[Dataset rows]
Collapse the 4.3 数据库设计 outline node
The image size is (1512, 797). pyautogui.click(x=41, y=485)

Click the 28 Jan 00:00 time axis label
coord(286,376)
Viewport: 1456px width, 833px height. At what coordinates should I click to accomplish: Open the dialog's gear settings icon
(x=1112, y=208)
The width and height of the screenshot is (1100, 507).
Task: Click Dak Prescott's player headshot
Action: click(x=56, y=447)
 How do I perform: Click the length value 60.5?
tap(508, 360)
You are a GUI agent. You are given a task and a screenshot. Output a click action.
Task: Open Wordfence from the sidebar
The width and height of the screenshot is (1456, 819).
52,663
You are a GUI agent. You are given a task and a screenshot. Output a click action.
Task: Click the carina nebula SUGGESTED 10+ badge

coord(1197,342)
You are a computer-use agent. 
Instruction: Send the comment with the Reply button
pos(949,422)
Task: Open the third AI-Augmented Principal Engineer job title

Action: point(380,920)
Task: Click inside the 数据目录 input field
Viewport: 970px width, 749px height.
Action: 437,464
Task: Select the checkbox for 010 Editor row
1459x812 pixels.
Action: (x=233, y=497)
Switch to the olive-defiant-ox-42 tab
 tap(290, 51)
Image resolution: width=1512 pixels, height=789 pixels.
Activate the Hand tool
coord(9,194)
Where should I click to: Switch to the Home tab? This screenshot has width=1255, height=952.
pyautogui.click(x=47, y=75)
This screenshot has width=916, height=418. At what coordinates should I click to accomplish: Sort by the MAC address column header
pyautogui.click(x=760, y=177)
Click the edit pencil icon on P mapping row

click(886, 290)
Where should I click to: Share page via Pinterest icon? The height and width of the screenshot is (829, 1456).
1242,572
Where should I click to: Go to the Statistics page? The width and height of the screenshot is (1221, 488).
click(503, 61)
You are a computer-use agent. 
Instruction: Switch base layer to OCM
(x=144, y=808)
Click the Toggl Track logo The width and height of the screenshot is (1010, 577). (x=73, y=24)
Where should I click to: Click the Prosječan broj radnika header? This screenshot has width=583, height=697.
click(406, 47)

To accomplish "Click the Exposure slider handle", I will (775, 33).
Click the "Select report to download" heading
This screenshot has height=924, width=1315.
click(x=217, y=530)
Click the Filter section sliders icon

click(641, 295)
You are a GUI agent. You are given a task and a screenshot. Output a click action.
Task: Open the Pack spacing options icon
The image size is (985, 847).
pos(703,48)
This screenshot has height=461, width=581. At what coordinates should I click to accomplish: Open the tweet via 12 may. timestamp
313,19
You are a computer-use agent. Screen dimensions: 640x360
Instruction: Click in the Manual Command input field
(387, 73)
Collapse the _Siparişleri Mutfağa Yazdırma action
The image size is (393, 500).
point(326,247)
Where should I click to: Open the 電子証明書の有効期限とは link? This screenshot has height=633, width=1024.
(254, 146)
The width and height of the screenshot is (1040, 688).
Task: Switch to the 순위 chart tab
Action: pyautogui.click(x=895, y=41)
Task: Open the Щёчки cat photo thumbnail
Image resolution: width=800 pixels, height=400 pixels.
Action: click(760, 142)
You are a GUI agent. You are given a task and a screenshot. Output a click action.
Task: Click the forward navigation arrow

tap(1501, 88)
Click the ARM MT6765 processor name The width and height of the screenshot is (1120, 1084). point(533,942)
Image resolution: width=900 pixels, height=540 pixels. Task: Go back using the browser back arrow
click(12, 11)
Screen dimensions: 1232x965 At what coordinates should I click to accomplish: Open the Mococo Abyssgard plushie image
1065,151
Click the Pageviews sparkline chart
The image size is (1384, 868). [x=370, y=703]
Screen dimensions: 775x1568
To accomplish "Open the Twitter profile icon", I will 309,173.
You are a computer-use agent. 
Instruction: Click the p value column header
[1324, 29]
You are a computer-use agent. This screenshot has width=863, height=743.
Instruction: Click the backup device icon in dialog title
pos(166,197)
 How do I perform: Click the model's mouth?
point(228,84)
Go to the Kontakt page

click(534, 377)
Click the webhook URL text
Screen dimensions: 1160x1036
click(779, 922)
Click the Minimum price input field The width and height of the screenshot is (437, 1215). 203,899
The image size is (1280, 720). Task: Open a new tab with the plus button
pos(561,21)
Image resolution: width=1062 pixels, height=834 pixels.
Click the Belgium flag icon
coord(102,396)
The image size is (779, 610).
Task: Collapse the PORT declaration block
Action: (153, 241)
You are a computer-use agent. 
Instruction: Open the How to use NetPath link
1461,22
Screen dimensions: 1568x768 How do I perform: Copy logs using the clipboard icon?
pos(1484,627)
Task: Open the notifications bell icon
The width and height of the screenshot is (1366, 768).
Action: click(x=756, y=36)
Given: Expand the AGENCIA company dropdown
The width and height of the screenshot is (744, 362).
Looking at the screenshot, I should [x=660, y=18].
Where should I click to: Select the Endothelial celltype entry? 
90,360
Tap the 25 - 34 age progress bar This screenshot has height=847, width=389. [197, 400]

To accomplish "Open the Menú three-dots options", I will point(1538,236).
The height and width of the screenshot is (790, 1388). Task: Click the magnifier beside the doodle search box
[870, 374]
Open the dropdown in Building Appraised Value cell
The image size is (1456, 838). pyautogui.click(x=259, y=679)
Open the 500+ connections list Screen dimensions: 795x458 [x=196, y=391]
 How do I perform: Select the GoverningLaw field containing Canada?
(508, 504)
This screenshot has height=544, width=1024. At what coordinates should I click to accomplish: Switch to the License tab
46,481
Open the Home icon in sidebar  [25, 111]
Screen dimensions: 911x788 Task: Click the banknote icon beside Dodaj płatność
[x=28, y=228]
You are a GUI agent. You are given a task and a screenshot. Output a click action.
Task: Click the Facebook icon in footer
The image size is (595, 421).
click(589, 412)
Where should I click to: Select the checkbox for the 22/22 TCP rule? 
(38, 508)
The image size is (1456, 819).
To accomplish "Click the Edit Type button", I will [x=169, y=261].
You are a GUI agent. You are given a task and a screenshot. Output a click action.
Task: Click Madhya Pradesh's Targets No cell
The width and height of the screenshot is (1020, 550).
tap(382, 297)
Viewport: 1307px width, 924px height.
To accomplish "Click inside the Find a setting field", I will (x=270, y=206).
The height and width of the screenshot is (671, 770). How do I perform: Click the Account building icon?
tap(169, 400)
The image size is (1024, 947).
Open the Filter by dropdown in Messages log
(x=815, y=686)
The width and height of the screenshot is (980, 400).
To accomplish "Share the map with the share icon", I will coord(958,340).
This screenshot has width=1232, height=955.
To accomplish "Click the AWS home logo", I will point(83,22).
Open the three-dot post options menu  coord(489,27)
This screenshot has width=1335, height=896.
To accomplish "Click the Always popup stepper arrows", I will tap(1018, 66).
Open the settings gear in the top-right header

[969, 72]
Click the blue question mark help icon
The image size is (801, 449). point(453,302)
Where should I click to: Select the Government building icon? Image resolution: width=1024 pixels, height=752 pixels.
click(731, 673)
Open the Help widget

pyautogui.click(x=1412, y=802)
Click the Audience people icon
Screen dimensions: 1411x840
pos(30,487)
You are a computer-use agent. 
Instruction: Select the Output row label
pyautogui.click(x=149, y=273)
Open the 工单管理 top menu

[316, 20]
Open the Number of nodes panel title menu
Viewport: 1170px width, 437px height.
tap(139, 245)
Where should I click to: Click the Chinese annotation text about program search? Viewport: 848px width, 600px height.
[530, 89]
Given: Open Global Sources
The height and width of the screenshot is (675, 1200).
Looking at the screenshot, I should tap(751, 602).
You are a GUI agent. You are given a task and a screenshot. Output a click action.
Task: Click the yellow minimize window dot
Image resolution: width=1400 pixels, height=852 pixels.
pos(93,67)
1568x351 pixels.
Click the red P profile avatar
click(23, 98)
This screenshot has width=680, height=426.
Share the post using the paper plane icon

Task details ▸
Copy out every row above word for word, without changing anything.

Correct response ▸
Collapse the 4.3 数据库设计 outline node
The image size is (1512, 797). pyautogui.click(x=41, y=485)

Click the 28 Jan 00:00 time axis label
coord(286,376)
Viewport: 1456px width, 833px height. At what coordinates should I click to accomplish: Open the dialog's gear settings icon
(x=1112, y=208)
The width and height of the screenshot is (1100, 507).
Task: Click Dak Prescott's player headshot
Action: click(x=56, y=447)
 How do I perform: Click the length value 60.5?
tap(508, 360)
You are a GUI agent. You are given a task and a screenshot. Output a click action.
Task: Open Wordfence from the sidebar
The width and height of the screenshot is (1456, 819).
52,663
You are a GUI agent. You are given a task and a screenshot. Output a click action.
Task: Click the carina nebula SUGGESTED 10+ badge

coord(1197,342)
You are a computer-use agent. 
Instruction: Send the comment with the Reply button
pos(949,422)
Task: Open the third AI-Augmented Principal Engineer job title

Action: point(380,920)
Task: Click inside the 数据目录 input field
Viewport: 970px width, 749px height.
Action: 437,464
Task: Select the checkbox for 010 Editor row
1459x812 pixels.
Action: (x=233, y=497)
Switch to the olive-defiant-ox-42 tab
 tap(290, 51)
Image resolution: width=1512 pixels, height=789 pixels.
Activate the Hand tool
coord(9,194)
Where should I click to: Switch to the Home tab? This screenshot has width=1255, height=952.
pyautogui.click(x=47, y=75)
This screenshot has width=916, height=418. At what coordinates should I click to accomplish: Sort by the MAC address column header
pyautogui.click(x=760, y=177)
Click the edit pencil icon on P mapping row

click(886, 290)
Where should I click to: Share page via Pinterest icon? The height and width of the screenshot is (829, 1456).
1242,572
Where should I click to: Go to the Statistics page? The width and height of the screenshot is (1221, 488).
click(503, 61)
You are a computer-use agent. 
Instruction: Switch base layer to OCM
(x=144, y=808)
Click the Toggl Track logo The width and height of the screenshot is (1010, 577). (x=73, y=24)
Where should I click to: Click the Prosječan broj radnika header? This screenshot has width=583, height=697.
click(406, 47)

To accomplish "Click the Exposure slider handle", I will (775, 33).
Click the "Select report to download" heading
This screenshot has height=924, width=1315.
click(x=217, y=530)
Click the Filter section sliders icon

click(641, 295)
You are a GUI agent. You are given a task and a screenshot. Output a click action.
Task: Open the Pack spacing options icon
The image size is (985, 847).
pos(703,48)
This screenshot has height=461, width=581. At what coordinates should I click to accomplish: Open the tweet via 12 may. timestamp
313,19
You are a computer-use agent. Screen dimensions: 640x360
Instruction: Click in the Manual Command input field
(387, 73)
Collapse the _Siparişleri Mutfağa Yazdırma action
The image size is (393, 500).
point(326,247)
Where should I click to: Open the 電子証明書の有効期限とは link? This screenshot has height=633, width=1024.
(254, 146)
The width and height of the screenshot is (1040, 688).
Task: Switch to the 순위 chart tab
Action: pyautogui.click(x=895, y=41)
Task: Open the Щёчки cat photo thumbnail
Image resolution: width=800 pixels, height=400 pixels.
Action: click(760, 142)
You are a GUI agent. You are given a task and a screenshot. Output a click action.
Task: Click the forward navigation arrow

tap(1501, 88)
Click the ARM MT6765 processor name The width and height of the screenshot is (1120, 1084). point(533,942)
Image resolution: width=900 pixels, height=540 pixels. Task: Go back using the browser back arrow
click(12, 11)
Screen dimensions: 1232x965 At what coordinates should I click to accomplish: Open the Mococo Abyssgard plushie image
1065,151
Click the Pageviews sparkline chart
The image size is (1384, 868). [x=370, y=703]
Screen dimensions: 775x1568
To accomplish "Open the Twitter profile icon", I will 309,173.
You are a computer-use agent. 
Instruction: Click the p value column header
[1324, 29]
You are a computer-use agent. This screenshot has width=863, height=743.
Instruction: Click the backup device icon in dialog title
pos(166,197)
 How do I perform: Click the model's mouth?
point(228,84)
Go to the Kontakt page

click(534, 377)
Click the webhook URL text
Screen dimensions: 1160x1036
click(779, 922)
Click the Minimum price input field The width and height of the screenshot is (437, 1215). 203,899
The image size is (1280, 720). Task: Open a new tab with the plus button
pos(561,21)
Image resolution: width=1062 pixels, height=834 pixels.
Click the Belgium flag icon
coord(102,396)
The image size is (779, 610).
Task: Collapse the PORT declaration block
Action: (153, 241)
You are a computer-use agent. 
Instruction: Open the How to use NetPath link
1461,22
Screen dimensions: 1568x768 How do I perform: Copy logs using the clipboard icon?
pos(1484,627)
Task: Open the notifications bell icon
The width and height of the screenshot is (1366, 768).
Action: click(x=756, y=36)
Given: Expand the AGENCIA company dropdown
The width and height of the screenshot is (744, 362).
Looking at the screenshot, I should [x=660, y=18].
Where should I click to: Select the Endothelial celltype entry? 
90,360
Tap the 25 - 34 age progress bar This screenshot has height=847, width=389. [197, 400]

To accomplish "Open the Menú three-dots options", I will point(1538,236).
The height and width of the screenshot is (790, 1388). Task: Click the magnifier beside the doodle search box
[870, 374]
Open the dropdown in Building Appraised Value cell
The image size is (1456, 838). pyautogui.click(x=259, y=679)
Open the 500+ connections list Screen dimensions: 795x458 [x=196, y=391]
 How do I perform: Select the GoverningLaw field containing Canada?
(508, 504)
This screenshot has height=544, width=1024. At what coordinates should I click to accomplish: Switch to the License tab
46,481
Open the Home icon in sidebar  [25, 111]
Screen dimensions: 911x788 Task: Click the banknote icon beside Dodaj płatność
[x=28, y=228]
You are a GUI agent. You are given a task and a screenshot. Output a click action.
Task: Click the Facebook icon in footer
The image size is (595, 421).
click(589, 412)
Where should I click to: Select the checkbox for the 22/22 TCP rule? 
(38, 508)
The image size is (1456, 819).
To accomplish "Click the Edit Type button", I will [x=169, y=261].
You are a GUI agent. You are given a task and a screenshot. Output a click action.
Task: Click Madhya Pradesh's Targets No cell
The width and height of the screenshot is (1020, 550).
tap(382, 297)
Viewport: 1307px width, 924px height.
To accomplish "Click inside the Find a setting field", I will (x=270, y=206).
The height and width of the screenshot is (671, 770). How do I perform: Click the Account building icon?
tap(169, 400)
The image size is (1024, 947).
Open the Filter by dropdown in Messages log
(x=815, y=686)
The width and height of the screenshot is (980, 400).
To accomplish "Share the map with the share icon", I will coord(958,340).
This screenshot has width=1232, height=955.
To accomplish "Click the AWS home logo", I will point(83,22).
Open the three-dot post options menu  coord(489,27)
This screenshot has width=1335, height=896.
To accomplish "Click the Always popup stepper arrows", I will tap(1018, 66).
Open the settings gear in the top-right header

[969, 72]
Click the blue question mark help icon
The image size is (801, 449). point(453,302)
Where should I click to: Select the Government building icon? Image resolution: width=1024 pixels, height=752 pixels.
click(731, 673)
Open the Help widget

pyautogui.click(x=1412, y=802)
Click the Audience people icon
Screen dimensions: 1411x840
pos(30,487)
You are a computer-use agent. 
Instruction: Select the Output row label
pyautogui.click(x=149, y=273)
Open the 工单管理 top menu

[316, 20]
Open the Number of nodes panel title menu
Viewport: 1170px width, 437px height.
tap(139, 245)
Where should I click to: Click the Chinese annotation text about program search? Viewport: 848px width, 600px height.
[530, 89]
Given: Open Global Sources
The height and width of the screenshot is (675, 1200).
Looking at the screenshot, I should tap(751, 602).
You are a GUI agent. You are given a task and a screenshot. Output a click action.
Task: Click the yellow minimize window dot
Image resolution: width=1400 pixels, height=852 pixels.
pos(93,67)
1568x351 pixels.
Click the red P profile avatar
click(23, 98)
This screenshot has width=680, height=426.
Share the post using the paper plane icon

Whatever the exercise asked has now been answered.